The Baron never doubted that the connection with Winterfeld had been renewed in the capital. The tyrannical guardian, who had so long stood between the young people, separating them, had now stepped back, leaving them free to draw together again; and the Baroness was far too weak, too wanting in character, to oppose any lasting resistance to her daughter's wishes, when no longer fettered by fear of her brother-in-law. Besides, Winterfeld's position had changed. He had risen in a most unexpected manner, and would surely rise further--thus the great barrier to the marriage was withdrawn. All was going the natural, appointed course, which he, in his madness, had sought to check and stay. How, indeed, could such a young creature as Gabrielle understand, far less return, a passion so profound, so all-absorbing as his? It had dazzled her, perhaps, had flattered her vanity, to find herself the object of his love; but there could be no question of any deeper feeling on her part--and, a choice being offered her, the blooming maiden, standing on the threshold of life, naturally turned to him who could bring youth as his dowry, who could set before her a long vista of happy years. That gay, sunny being had neither part nor lot in his destiny. The thought of her was altogether out of keeping with this dark hour of defeat, when a man's shattered honour lay in ruins about him, a man's life hung upon a thread.
The fine, but short, autumn day was fast declining, and the rays of the setting sun sought and found their way into the study. Through the deep bay window came a broad, golden stream of light, filling the sombre room with a strange transfiguring gleam. Raven's look rested moodily on the brilliant flood. So had the sunbeam glanced across his life, gilding, glorifying all for a brief space, to disappear suddenly, leaving him again to loneliness and darkness. In vain he tried to free himself from the remembrance, to stifle it by bitter reasoning--in vain! by every road his thoughts travelled back to Gabrielle; every object about him seemed to suggest her name--his mind was full of her. He had resolved to have done with the past, with the world, with life; but this wild, overpowering longing for the only being he had ever loved, chained him to the existence he was preparing to quit. A sigh, so deep as to be almost a groan, burst from his labouring breast. He was alone now, and needed not the mask of proud impassible calm. To have preserved it longer would have exceeded all human strength. He pressed his hand to his burning brow, and closed his eyes.

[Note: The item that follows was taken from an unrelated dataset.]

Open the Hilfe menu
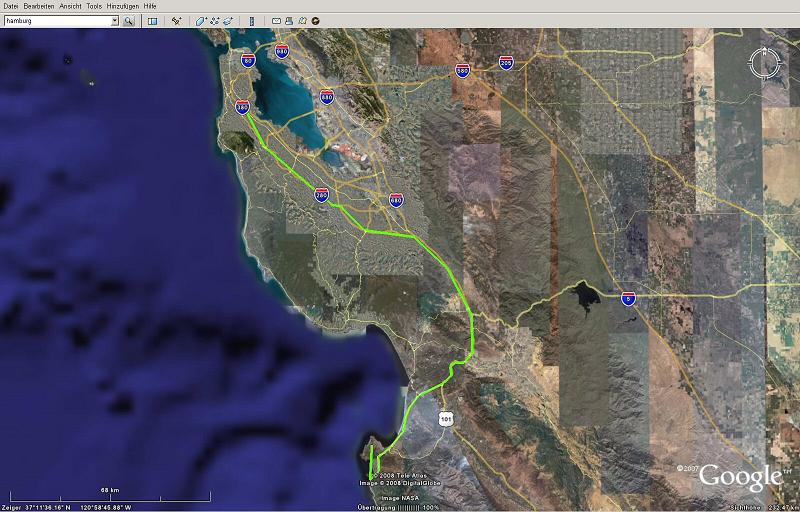The image size is (800, 512). coord(150,6)
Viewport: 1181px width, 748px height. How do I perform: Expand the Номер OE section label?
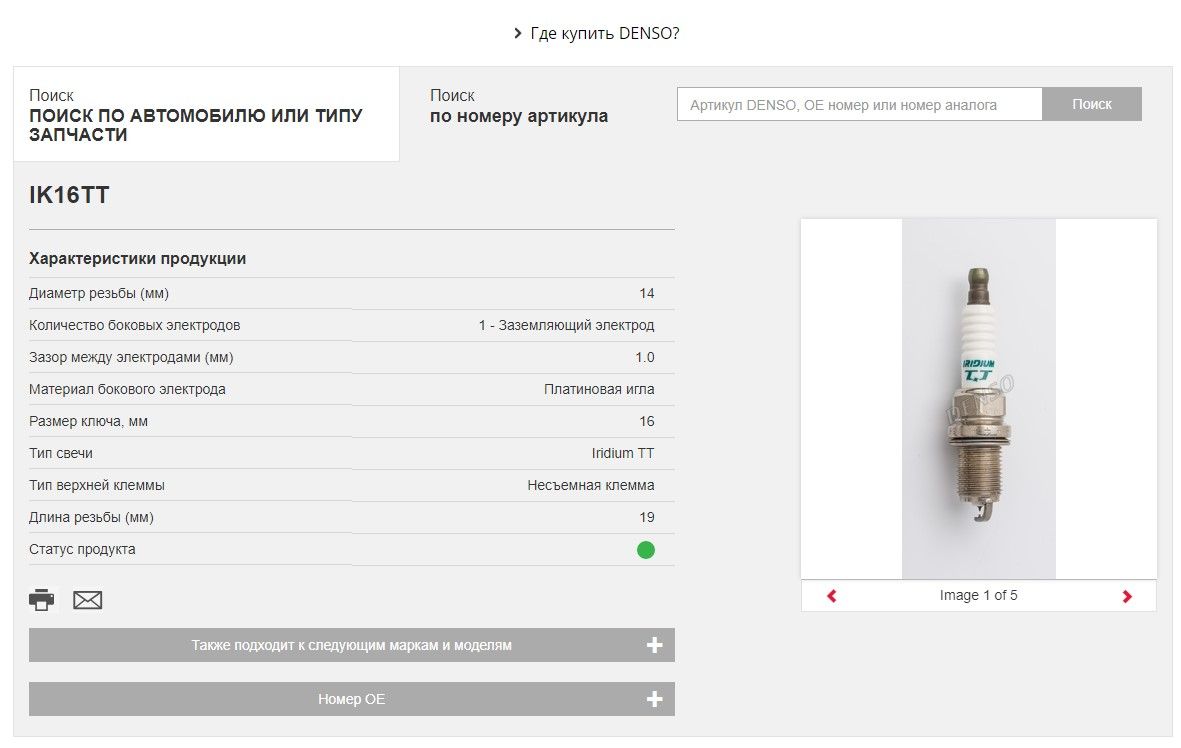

Some time went by, and he still sat on, absorbed in his gloomy brooding; then the door opened gently, almost inaudibly, and as gently closed again. Raven did not notice it, and did not stir, until the rustle of a woman's dress close at hand startled him. He turned, and a great spasm passed across his face; but the exclamation he would have uttered died on his lips, and he gazed with speechless amazement, almost with awe, at the vision before him, which could only be a creation of his disordered fancy. Opposite him, in the full stream of light, stood Gabrielle, motionless, surrounded by an aureole of golden rays, as though in verity she were but an apparition called up by the earnest, passionate craving of a despairing heart, a phantom which would next minute vanish mysteriously as it had come.